AP 08/13 16:23 EDT V0477
Associated Press
August 13, 1994
VATICAN CITY (AP) -- For centuries, popes have quietly handed out knighthoods as rewards to little-known Catholics. But some of the recipients are prominent and the knighthoods cause a stir.
Italy's World War II dictator Benito Mussolini was inducted into the Order of the Golden Spur even after clamping down on Catholic groups. Argentine President Juan Peron received a knighthood only to be excommunicated later.
Israel and Jewish groups protested recently when former Austrian President Kurt Waldheim was inducted into the 147-year-old Ordine Piano of Pius IX.
Waldheim has been accused of complicity in war crimes because of his military service with the Nazi German army in the Balkans and consequently was barred from entering the United States. He has denied any involvement.
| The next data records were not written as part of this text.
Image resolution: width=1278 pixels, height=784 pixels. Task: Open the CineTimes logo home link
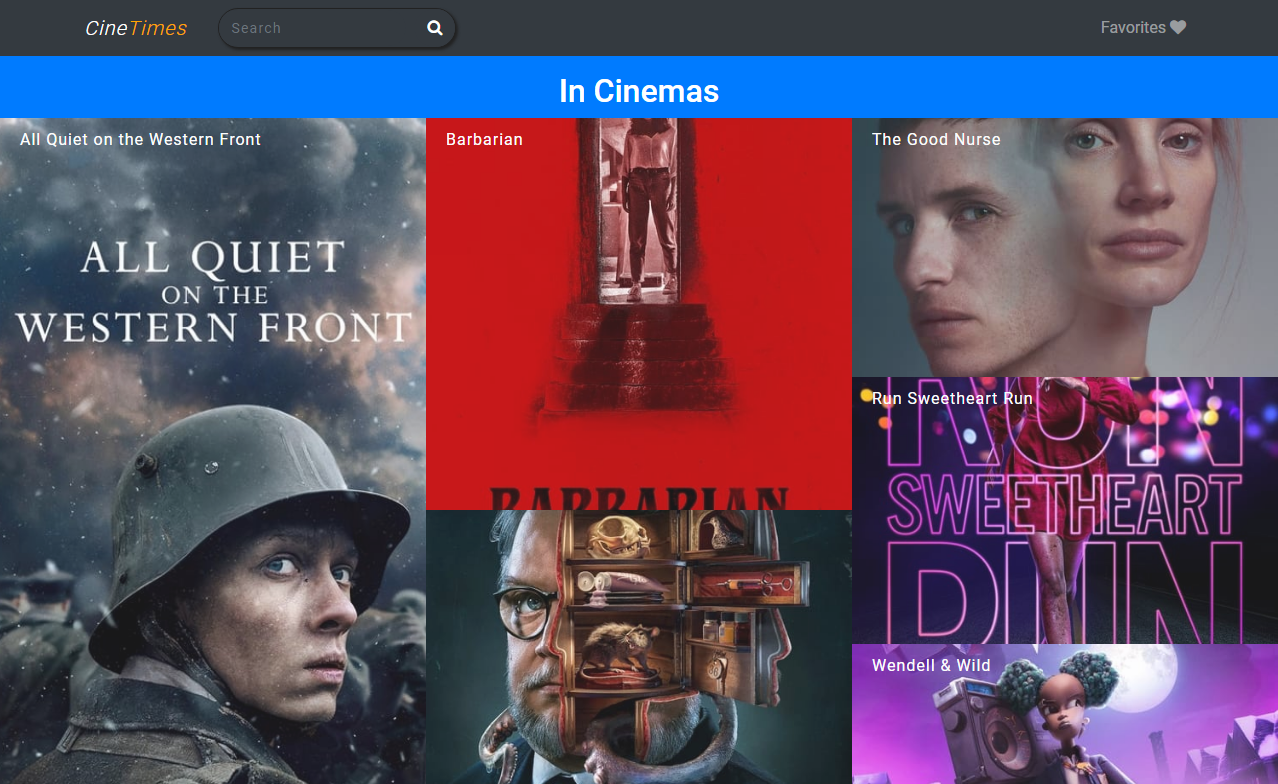pyautogui.click(x=136, y=28)
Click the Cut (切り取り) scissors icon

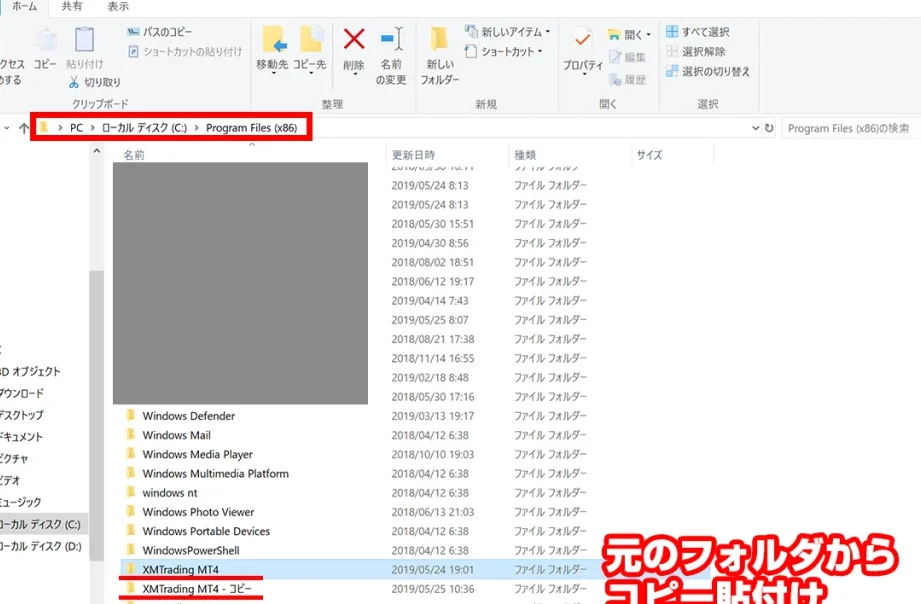95,82
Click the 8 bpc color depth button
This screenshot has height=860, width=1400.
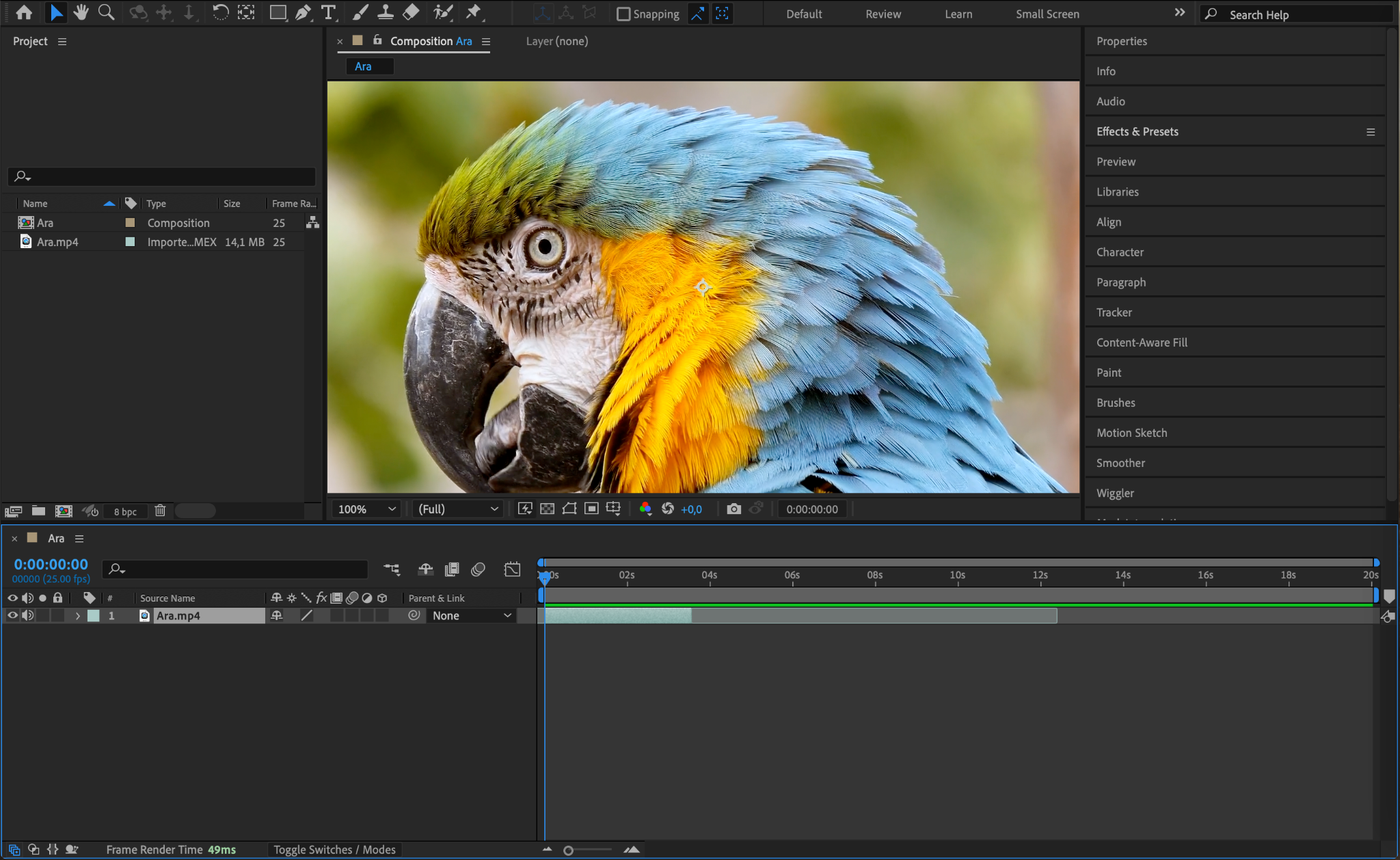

But none of that was touched on when the knighthood granted by Pope John Paul II was conferred on him in a low-key ceremony in Vienna on July 6. Papal Nuncio Donato Squicciarini praised him, among other things, for fighting for human rights on "the fateful dividing line between West and East."
Each year, the Vatican grants hundreds of knighthoods and other awards for service to the church or humanity or to Roman Catholic leaders. Most awards are given to people known in their communities and recommended by a local bishop.
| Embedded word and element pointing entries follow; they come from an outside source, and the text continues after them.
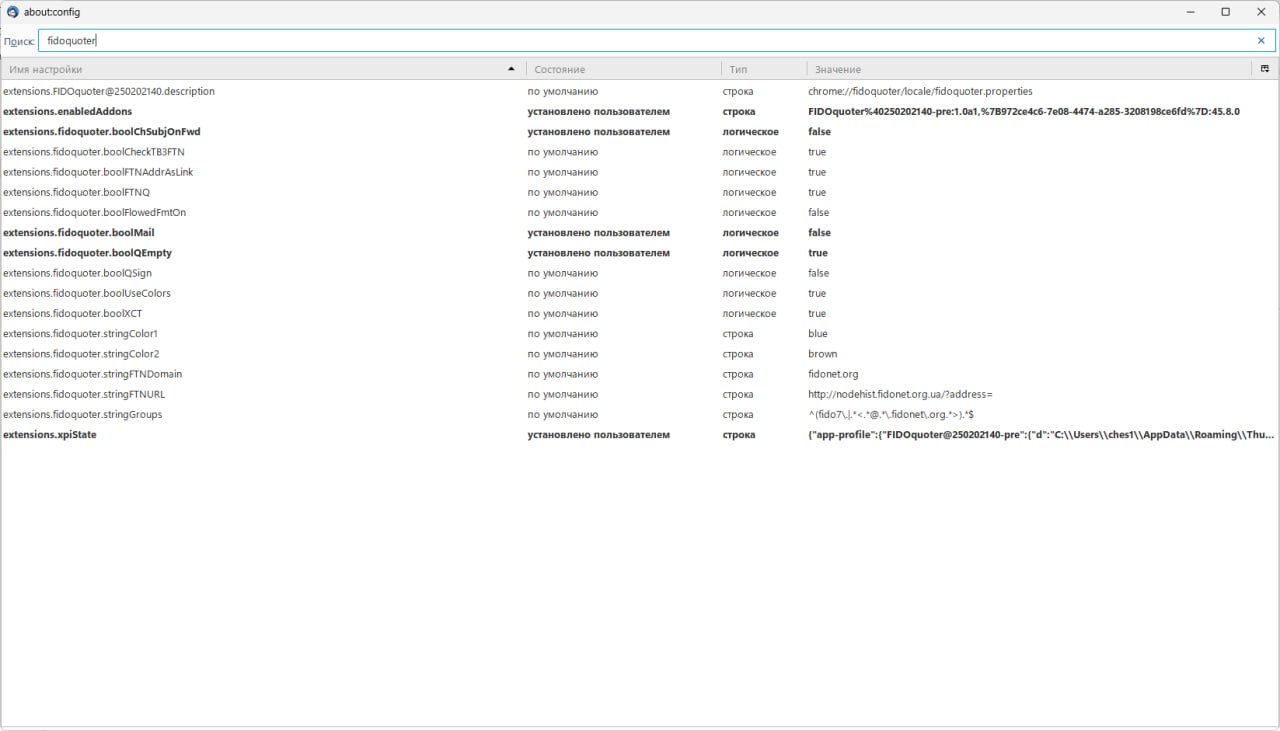Close the about:config window
The image size is (1280, 731).
pyautogui.click(x=1260, y=12)
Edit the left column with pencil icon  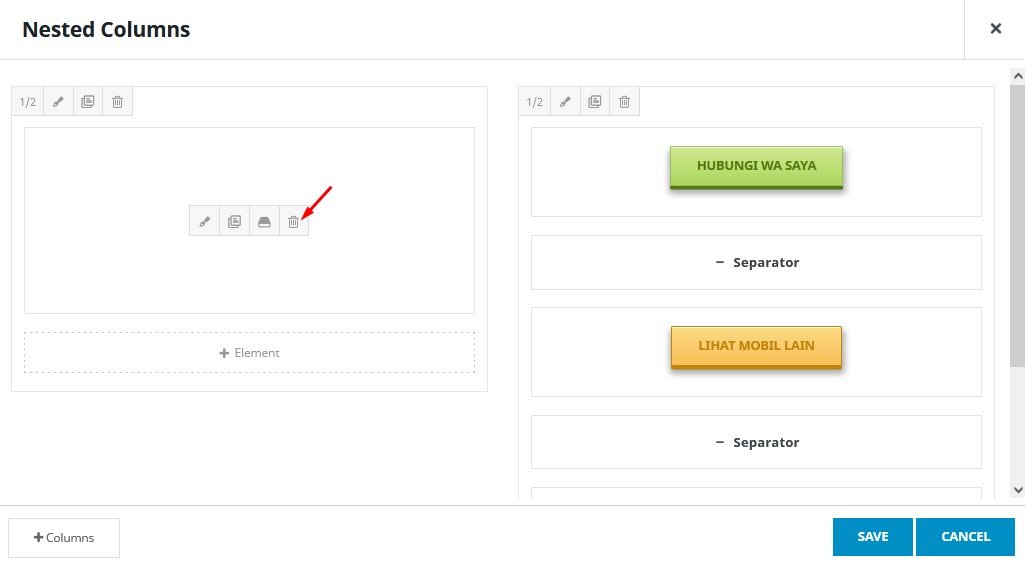point(58,102)
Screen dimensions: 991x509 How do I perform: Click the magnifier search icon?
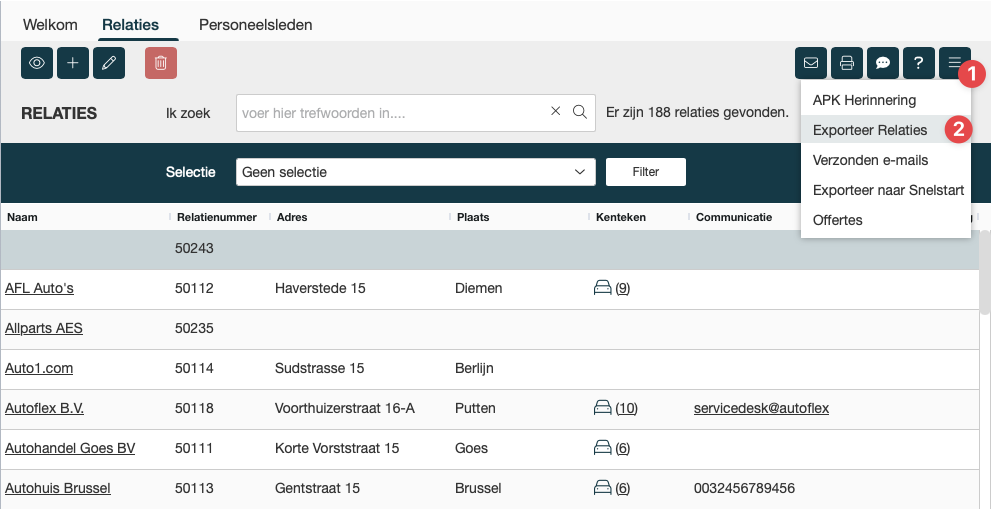click(579, 112)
In 1947, Pope Pius XII conferred the Pius IX knighthood on Peron, presumably as leader of a Catholic country. But an anti-clerical campaign Peron launched led to his excommunication eight years later.
Mussolini was granted a higher award, the Order of the Golden Spur, as a reward for signing treaties in 1929 that ended the long standoff between the Vatican and Italy. The pope had been a virtual prisoner inside the Vatican walls after Garibaldi's troops entered Rome in 1870 to unify Italy.
But Fascism also turned on the church, restricting Catholic groups as political movements.
"The church in substance had to accept the conditions posed by Fascism," wrote Mario Cervi in his book "Mussolini, Album of a Life."
"After which, solemnly received in the Vatican, the old anti-clerical Mussolini was conferred the Order of the Golden Spur," wrote Cervi.
The Vatican refuses to comment on the knighthood granted Waldheim, but it rejected criticism from Jewish groups when John Paul broke the Austrian's international isolation and received him in a state visit in 1987. The pope said he could not turn down a visit from a democratically elected president.
Asked about any historical controversy surrounding the knighthoods, Monsignor Franco Piva of the Vatican's Honors Office cited Britain's King Henry VIII, who broke with Rome to get a divorce and founded the Anglican Church.
"Things change with time. Henry was cited as defender of the Catholic faith," Piva said.